George Jones passed away last week as well. This guy lived 81 years somehow. If you reviewed his life, you would figure he would have died at 40. He was one of those types that poured beer on his cereal, smoked in his sleep and never had a hangover because he never sobered up. By many accounts, he was a good guy and many country singers count him as an influence. I definitely count him as one of the last true country singers and once Willie Nelson, Don Williams, Hank Williams, Jr., Randy Travis and George Strait pass away, that will be it in my mind. People in NYC do not seem to care for country music. In fact, I went to a karaoke bar recently with some co-workers and I mentioned that I was going to sing a country song. A collective "ewwwwww....country?!?!" cascaded upon me from everyone. They had that tone too, you know the one. It was like I just invited the guy that nobody wanted to come to the party or I suggested that all of us should do 75 burpees before dinner. I laughed it off but it made me sad to see such disdain for the genre. I guess it is a problem of relation for urbanites. "Eighteen Wheels and a Dozen Roses" sounds more like a restaurant in the Lower East Side. "Tulsa Time" sounds like name of a cocktail they serve at the Plaza Hotel. "Dixie on my Mind" is just a slap in their face, so they definitely do not play that one at bar mitzvahs.

It made me think about cultural differences once again. How absolutely different our lives are in many ways. If I took a bunch of Cassville people to a karaoke bar and said, "I'm going to sing a country song," the reception would have been more like this:

"You damn right you are. Let's do a Hank, Sr. song first. Then move into Merle, Jerry Reed, Willie Nelson and Waylon.

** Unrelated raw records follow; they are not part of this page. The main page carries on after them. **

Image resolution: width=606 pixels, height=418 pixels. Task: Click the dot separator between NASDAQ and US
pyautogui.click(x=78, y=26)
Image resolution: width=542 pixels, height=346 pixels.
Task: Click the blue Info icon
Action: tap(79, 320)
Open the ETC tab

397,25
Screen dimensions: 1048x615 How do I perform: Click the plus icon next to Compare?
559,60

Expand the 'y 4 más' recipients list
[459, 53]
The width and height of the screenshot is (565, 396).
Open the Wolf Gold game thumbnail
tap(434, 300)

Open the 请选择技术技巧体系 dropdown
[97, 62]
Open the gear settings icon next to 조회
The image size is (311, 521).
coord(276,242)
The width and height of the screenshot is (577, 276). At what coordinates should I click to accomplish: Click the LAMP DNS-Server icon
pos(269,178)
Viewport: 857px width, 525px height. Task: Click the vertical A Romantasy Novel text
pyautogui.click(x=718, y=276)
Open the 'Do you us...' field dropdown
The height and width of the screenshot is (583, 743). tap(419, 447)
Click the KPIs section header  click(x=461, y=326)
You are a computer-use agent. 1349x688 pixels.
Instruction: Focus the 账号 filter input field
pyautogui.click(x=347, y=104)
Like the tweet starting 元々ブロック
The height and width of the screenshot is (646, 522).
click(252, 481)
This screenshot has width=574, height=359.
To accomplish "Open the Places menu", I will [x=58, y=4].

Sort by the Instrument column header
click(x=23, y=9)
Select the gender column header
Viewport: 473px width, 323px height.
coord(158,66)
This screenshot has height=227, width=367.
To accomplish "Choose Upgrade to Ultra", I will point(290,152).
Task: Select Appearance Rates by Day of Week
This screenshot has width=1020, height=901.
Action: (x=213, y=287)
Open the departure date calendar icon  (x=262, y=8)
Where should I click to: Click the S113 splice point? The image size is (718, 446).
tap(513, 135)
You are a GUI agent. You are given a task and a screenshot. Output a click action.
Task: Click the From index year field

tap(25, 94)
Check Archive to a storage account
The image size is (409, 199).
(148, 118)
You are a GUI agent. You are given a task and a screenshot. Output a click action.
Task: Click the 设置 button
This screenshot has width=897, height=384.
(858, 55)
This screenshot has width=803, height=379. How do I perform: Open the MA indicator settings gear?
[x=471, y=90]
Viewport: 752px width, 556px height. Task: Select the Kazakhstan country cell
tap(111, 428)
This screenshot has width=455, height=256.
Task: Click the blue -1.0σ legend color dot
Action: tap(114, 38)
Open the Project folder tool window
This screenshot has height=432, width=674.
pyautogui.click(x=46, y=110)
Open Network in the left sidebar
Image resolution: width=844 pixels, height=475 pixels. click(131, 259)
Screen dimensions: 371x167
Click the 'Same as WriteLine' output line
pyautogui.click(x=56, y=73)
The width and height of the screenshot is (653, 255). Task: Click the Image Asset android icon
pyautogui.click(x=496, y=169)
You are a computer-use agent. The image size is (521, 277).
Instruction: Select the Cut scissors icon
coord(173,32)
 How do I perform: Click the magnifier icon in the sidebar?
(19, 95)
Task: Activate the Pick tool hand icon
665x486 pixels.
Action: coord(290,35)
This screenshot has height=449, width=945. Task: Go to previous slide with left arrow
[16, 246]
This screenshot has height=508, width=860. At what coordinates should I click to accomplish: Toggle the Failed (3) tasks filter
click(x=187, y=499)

Gotta throw in a Keith Whitley song. Poor boy was cut down in his prime ( raises and sips a beer in Keith's honor). Then let's sing "Convoy" and "I Don't Need Your Rocking Chair." No Garth Brooks "The Dance," ok? Reminds me of Dale. (raises and sips beer again)."

Here is a list of other sayings that I have not said, or would not fly here in NYC:

1) Hey y'all, let's go to the Waffle House
2) You drive, I'll jump out, tear the "Broadway" sign off the post and we will hang it in my room
3) Are y'all going to Arkansas for duck season this year?
4) I gave my old recliner to Milton at the county dumpster, he said he could use it
5) Pickled quail eggs
6) Man, I wish it would rain more. My euonymous bushes are looking rough.
7) Nice truck, man!
8) George W. got a bad rap, he was actually a good president
9) That bar is closed on Sunday
10) Are there any good striper in the East River?

Conversely, here are some statements would be lost on Cassville people if a New Yorker were to address them:

1) Which place has the best lox and bagels around here?
2) Skinny jeans are really coming on as a look for guys
3) So this Bill Dance....do you guys do that in clubs here or is that a slow thing?
4) Dogs belong inside with their humans
5) What time does the Hawks game start?
6) Which lacrosse club team does your son play for?
7) Do you prefer papardelle or gnocchi?
8) My grandfather was not the toughest guy who ever lived
9) Chips and salsa does not count as Mexican food
10) The fire escape on my apartment is being repaired because it's not up to code

 Ah, Cassville. How I miss it. Where the dogs are outside, lacrosse is "Spanish for where Jesus died for our sins," gnocchi is "a cell phone company, I think," where Bill Dance is royalty and pickled quail eggs are a great birthday present. Where dumpster diving is a sport, stealing road signs was fun for all ages and our granddaddies never lost a fight or missed church. I think my granddads would have liked lox and bagels, though.